Standard Play includes five components. In this game play, players line up next to each other along the Spikeball net, with the opposing team lined up directly across from them along the Spikeball net. The object of the game is to hit the ball against the net so that the other team is not able to return it, or return it to hit the Spikeball net. The play continues until the ball is not returned properly.

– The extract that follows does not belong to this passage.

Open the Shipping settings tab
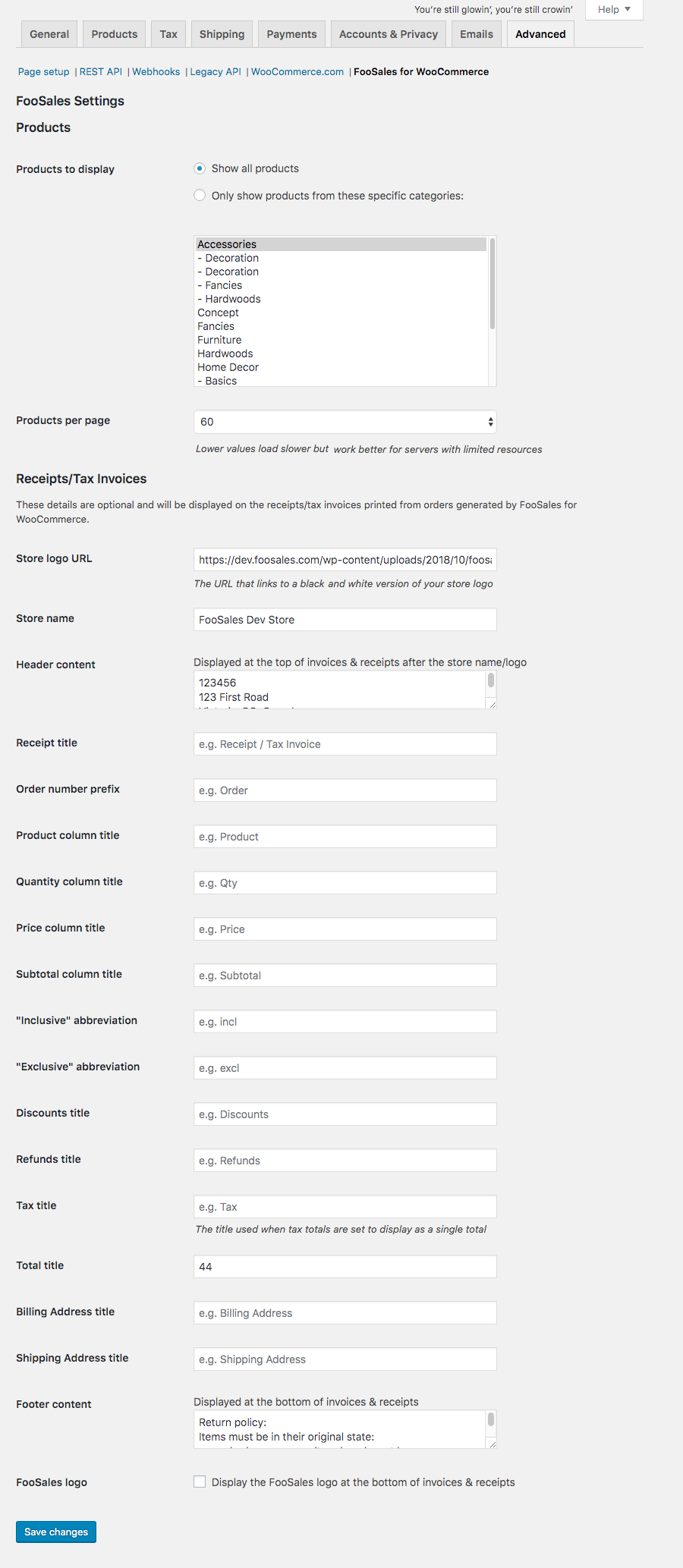683x1568 pixels. tap(222, 34)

Materials needed for Spikeball include a trampoline-like Spikeball net and a smallballs with a 12-inch circumference. Players line up next to each other around the Spikeball net, and teams line up across from each other along the Spikeball net. Each round begins with a serve, usually done by the team who won the previous round. For the first serve (as there is no previous round before the first), the team who wins a game of rock-paper-scissors-shoot serves first. Prior to the serve, players who are a) not serving on the serving team, or b) not receiving the serve, must stand at least 6 feet away from the Spikeball net until the ball is served. The returner can stand wherever they want prior to the serve. Once the ball is served, all players on both teams can move wherever they may like. After the ball is served, the possession is assumed to the returning team. Once the ball is hit and returned by the non-serving team and hits the Spikeball net, the possession is flipped. This continues throughout the turn, as possession changes whenever the ball hits the Spikeball net. During each possession, teams have three hits, but do not have to use all of their hits. If any advantages exist for either side, the teams should regularly switch sides during halftime. If any uniform or similar differences exist between the teams, regulations should be decided by a game of rock-paper-scissors-shoot while.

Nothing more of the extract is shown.